Quindi il vecchio, che assisteva tuttavia in piedi, immobile, all’apparenza impassibile, ordinò al nipote di poggiare la scala e di salire a legar la corda da ramo a ramo, in giro, nell’alto. La faccenda fu lunga. Dopo di che, tornarono all’opera.

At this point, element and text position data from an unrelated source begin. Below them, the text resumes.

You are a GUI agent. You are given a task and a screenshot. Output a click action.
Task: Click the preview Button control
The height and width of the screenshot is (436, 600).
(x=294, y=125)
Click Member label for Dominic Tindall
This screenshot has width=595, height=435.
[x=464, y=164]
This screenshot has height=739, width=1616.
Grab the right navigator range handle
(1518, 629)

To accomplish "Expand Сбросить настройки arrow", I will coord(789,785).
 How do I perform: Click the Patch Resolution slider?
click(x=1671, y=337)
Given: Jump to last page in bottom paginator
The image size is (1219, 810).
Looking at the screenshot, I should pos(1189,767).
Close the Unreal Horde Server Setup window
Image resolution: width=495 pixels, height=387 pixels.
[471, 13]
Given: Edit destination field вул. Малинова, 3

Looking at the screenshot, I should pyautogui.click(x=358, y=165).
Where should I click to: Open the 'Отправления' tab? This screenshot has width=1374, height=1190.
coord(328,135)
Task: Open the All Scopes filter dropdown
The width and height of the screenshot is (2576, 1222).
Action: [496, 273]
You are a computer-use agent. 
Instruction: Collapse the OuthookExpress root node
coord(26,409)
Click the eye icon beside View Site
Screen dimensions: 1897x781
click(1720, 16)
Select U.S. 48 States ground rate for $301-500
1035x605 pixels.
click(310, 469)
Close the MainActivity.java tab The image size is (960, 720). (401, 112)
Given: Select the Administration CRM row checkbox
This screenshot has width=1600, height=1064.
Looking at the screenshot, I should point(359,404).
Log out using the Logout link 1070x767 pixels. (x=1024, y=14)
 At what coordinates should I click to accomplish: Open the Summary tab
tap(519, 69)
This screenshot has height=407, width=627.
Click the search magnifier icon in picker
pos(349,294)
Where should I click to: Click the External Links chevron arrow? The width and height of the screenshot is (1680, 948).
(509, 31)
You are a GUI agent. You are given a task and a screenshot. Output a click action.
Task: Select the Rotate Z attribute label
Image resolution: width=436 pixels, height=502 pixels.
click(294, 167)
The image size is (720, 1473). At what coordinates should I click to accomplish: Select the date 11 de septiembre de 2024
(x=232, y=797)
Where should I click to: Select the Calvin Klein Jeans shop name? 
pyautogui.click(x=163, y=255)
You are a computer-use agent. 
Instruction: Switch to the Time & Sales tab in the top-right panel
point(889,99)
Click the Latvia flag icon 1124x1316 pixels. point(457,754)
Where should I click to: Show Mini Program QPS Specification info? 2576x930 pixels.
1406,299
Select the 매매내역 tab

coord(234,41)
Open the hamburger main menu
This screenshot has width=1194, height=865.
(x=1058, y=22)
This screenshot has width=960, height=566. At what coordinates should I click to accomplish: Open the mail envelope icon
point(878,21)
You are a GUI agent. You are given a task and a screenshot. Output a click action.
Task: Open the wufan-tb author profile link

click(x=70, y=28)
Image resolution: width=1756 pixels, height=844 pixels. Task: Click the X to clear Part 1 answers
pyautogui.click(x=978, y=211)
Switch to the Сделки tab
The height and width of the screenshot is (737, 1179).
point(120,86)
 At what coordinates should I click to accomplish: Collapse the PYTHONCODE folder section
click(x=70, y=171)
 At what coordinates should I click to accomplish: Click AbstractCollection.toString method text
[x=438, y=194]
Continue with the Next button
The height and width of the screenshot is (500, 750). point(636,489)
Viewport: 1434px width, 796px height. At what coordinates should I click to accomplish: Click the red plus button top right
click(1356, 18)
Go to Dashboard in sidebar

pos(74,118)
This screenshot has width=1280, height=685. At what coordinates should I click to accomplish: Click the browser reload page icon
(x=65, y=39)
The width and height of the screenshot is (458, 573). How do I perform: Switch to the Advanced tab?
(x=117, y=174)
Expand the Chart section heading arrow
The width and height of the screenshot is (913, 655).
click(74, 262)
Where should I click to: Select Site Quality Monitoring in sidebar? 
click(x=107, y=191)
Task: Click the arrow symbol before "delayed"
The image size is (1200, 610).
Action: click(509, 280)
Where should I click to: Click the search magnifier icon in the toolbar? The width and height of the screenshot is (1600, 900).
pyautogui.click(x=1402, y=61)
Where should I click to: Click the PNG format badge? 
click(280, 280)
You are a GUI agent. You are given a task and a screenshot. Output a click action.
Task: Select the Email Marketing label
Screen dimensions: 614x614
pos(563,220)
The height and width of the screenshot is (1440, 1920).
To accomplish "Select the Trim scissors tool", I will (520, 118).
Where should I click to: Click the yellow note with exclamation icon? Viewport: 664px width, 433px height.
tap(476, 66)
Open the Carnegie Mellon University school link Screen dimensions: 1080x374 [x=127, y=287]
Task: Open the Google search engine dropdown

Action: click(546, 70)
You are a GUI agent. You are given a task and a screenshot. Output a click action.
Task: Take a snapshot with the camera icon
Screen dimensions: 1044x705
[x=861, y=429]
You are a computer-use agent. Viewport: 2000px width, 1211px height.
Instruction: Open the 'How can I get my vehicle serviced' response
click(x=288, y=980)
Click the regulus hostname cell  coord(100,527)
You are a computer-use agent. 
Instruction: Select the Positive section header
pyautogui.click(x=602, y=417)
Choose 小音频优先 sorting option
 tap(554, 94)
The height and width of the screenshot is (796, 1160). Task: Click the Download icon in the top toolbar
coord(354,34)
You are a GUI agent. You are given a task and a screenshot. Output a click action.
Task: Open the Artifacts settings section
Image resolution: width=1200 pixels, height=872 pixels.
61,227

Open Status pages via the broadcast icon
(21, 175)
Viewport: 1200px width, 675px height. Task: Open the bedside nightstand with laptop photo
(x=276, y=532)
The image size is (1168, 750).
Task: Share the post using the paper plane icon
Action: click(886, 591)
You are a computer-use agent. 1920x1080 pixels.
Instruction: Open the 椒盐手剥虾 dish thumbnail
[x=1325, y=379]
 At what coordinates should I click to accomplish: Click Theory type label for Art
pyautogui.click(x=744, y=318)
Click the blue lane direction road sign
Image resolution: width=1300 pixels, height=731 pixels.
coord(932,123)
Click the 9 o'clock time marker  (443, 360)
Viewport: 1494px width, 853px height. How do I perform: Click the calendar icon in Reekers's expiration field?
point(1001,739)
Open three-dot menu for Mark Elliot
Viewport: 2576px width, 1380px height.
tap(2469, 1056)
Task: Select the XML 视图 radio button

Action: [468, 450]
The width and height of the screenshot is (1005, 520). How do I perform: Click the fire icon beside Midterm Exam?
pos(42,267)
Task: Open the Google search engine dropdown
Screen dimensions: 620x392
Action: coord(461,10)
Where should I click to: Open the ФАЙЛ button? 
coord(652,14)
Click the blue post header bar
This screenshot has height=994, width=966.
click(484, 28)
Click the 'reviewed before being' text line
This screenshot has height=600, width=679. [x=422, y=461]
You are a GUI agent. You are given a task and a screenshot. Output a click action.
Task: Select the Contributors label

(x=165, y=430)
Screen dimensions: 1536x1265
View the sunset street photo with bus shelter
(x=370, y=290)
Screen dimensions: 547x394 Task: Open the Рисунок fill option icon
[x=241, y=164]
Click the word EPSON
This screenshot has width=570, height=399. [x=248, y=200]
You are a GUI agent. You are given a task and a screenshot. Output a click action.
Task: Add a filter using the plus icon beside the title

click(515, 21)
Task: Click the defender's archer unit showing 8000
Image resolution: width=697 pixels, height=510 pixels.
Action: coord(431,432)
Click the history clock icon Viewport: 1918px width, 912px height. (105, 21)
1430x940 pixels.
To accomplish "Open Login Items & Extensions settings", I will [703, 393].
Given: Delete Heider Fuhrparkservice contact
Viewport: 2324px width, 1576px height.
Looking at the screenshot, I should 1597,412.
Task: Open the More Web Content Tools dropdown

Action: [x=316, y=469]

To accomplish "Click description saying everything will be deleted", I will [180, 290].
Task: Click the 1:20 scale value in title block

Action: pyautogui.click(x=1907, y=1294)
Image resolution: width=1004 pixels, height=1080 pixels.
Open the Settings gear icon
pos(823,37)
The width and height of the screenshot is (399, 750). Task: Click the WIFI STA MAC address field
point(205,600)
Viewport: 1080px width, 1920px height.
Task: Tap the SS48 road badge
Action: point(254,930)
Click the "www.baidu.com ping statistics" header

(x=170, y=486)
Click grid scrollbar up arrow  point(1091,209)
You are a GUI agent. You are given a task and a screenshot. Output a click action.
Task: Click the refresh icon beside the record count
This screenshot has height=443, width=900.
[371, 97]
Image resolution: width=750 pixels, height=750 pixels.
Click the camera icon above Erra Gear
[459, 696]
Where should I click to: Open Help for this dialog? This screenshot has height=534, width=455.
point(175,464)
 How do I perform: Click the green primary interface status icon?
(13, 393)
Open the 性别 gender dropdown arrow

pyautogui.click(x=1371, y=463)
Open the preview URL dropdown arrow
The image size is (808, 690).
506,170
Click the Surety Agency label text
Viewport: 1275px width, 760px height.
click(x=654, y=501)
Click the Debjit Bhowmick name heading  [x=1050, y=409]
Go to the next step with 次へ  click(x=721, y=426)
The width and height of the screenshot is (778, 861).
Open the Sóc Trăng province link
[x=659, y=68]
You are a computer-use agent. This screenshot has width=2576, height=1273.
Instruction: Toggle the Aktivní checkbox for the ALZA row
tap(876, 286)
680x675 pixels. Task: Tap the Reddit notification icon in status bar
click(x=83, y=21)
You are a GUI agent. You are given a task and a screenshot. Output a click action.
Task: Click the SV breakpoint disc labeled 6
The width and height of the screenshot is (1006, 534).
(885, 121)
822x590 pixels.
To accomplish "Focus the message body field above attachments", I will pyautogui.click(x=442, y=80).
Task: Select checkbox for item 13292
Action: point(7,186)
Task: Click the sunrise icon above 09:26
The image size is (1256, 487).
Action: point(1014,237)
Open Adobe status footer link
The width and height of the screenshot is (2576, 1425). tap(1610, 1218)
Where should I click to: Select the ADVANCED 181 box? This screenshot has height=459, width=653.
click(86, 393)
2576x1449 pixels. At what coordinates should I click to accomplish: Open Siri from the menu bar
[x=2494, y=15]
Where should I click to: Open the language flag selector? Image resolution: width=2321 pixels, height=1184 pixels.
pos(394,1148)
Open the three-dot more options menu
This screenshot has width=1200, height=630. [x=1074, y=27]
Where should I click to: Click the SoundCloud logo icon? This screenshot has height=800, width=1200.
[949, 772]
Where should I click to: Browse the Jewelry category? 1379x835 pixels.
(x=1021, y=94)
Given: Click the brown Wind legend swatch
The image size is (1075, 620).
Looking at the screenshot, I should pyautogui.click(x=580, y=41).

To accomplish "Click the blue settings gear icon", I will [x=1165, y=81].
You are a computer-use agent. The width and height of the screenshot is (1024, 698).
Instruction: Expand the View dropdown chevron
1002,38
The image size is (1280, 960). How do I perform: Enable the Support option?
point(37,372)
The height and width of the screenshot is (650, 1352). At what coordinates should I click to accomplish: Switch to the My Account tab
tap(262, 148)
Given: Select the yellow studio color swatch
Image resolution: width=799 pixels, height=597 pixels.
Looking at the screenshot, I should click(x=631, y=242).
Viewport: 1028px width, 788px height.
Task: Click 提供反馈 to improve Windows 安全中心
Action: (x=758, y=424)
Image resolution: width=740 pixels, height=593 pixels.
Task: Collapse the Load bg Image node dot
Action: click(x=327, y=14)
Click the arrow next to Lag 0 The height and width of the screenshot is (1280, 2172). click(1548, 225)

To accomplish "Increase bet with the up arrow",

Uno chiese se venderebbero anche il ceppo; ma il padre non rispose. E di quelli che frattanto passarono per la strada, fu uno che attese e, ricambiato un saluto, disse:
— Farete di bei quattrini! Chi ne avesse un bosco!
Esclamò un altro:
— È campata abbastanza, eh, Carlone?
— Abbastanza! — rispose.
Ma a un terzo, ch’era un contadino dell’ingegnere, il vecchio disse:
— Potete andar di lungo, voi. Io non vengo a disturbarvi nei vostri interessi!
Quegli rispose:
— Avete ragione, avete; — e proseguì.
Dopo un’altra ora la buca era già così profonda che a ogni nuova radice recisa, tre degli uomini s’attaccavano alla corda e il quarto faceva forza contro il fusto per tentare se non rimaneva che il fittone. Indarno: non ancora il fusto sentiva la scossa. Finchè — e fu verso mezzodì — ebbero certezza che sola la radice maestra rimaneva.